**Aim:**
In the listing, starting at the line containing "Click the left angle bracket of OK" and ending at the line containing "click(121, 46)", swap "angle bracket" for "chevron" and reproduce those lines with everything else unchanged. Leave the pictures out of your answer.

**Data supplied:**

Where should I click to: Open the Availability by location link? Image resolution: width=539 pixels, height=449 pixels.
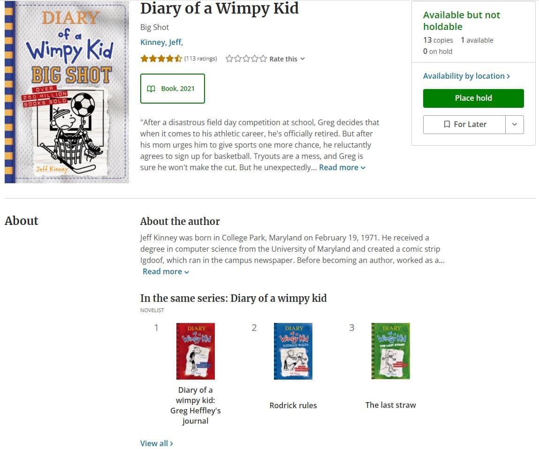[x=466, y=76]
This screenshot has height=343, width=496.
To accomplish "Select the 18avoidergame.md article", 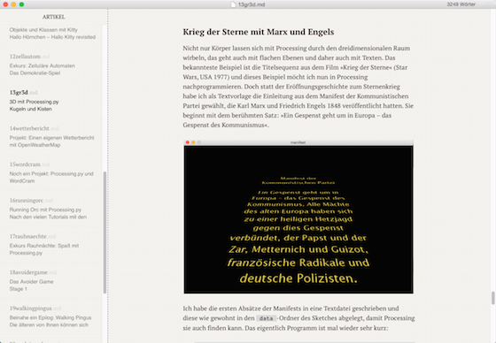I will pyautogui.click(x=51, y=281).
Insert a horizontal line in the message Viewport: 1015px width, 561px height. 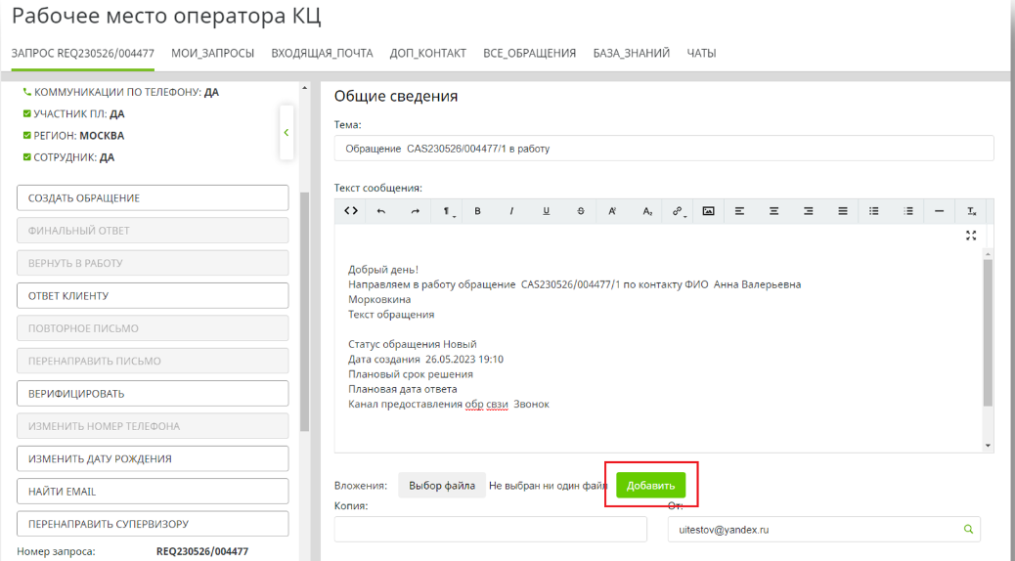coord(939,211)
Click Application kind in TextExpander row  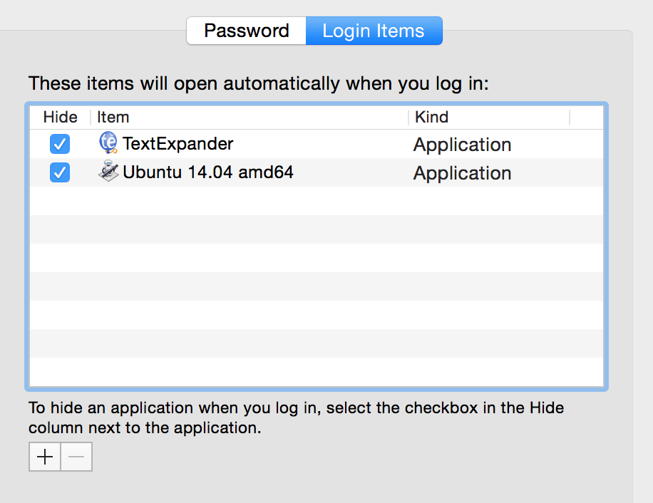click(463, 145)
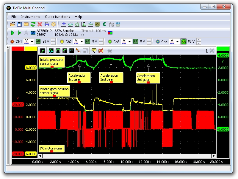
Task: Click the Acceleration 2nd gear label
Action: (x=110, y=77)
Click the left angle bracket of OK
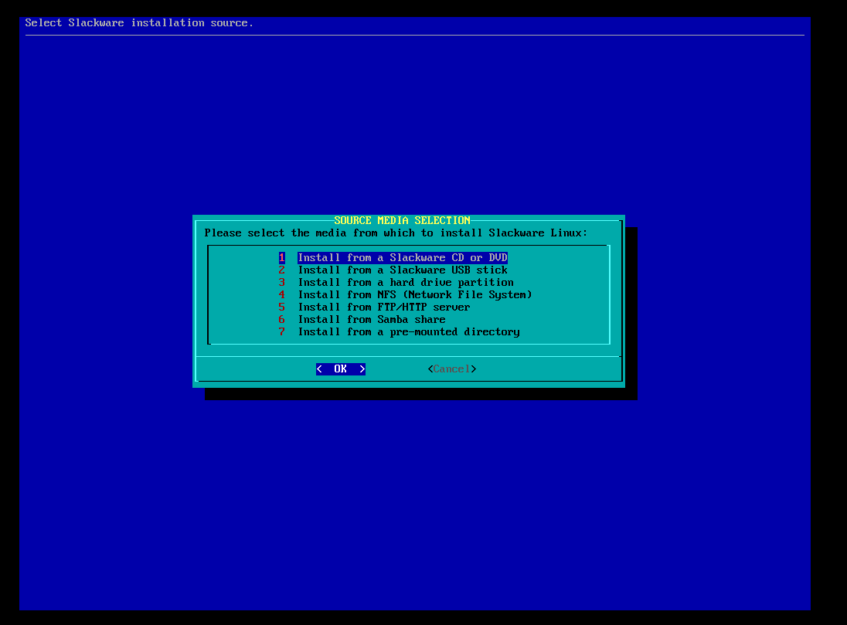The height and width of the screenshot is (625, 847). pyautogui.click(x=319, y=369)
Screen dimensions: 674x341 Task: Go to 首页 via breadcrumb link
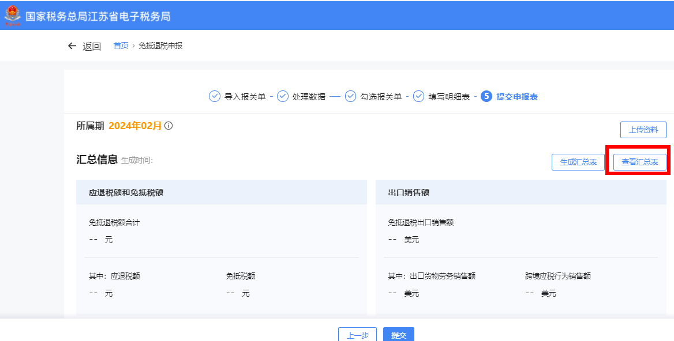click(121, 46)
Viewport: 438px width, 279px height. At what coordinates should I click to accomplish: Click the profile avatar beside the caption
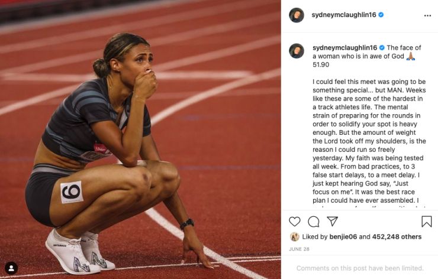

**Reply:**
Click the left chevron of OK
The height and width of the screenshot is (625, 847). pyautogui.click(x=319, y=369)
Screen dimensions: 674x341 Task: Go to 首页 via breadcrumb link
click(121, 46)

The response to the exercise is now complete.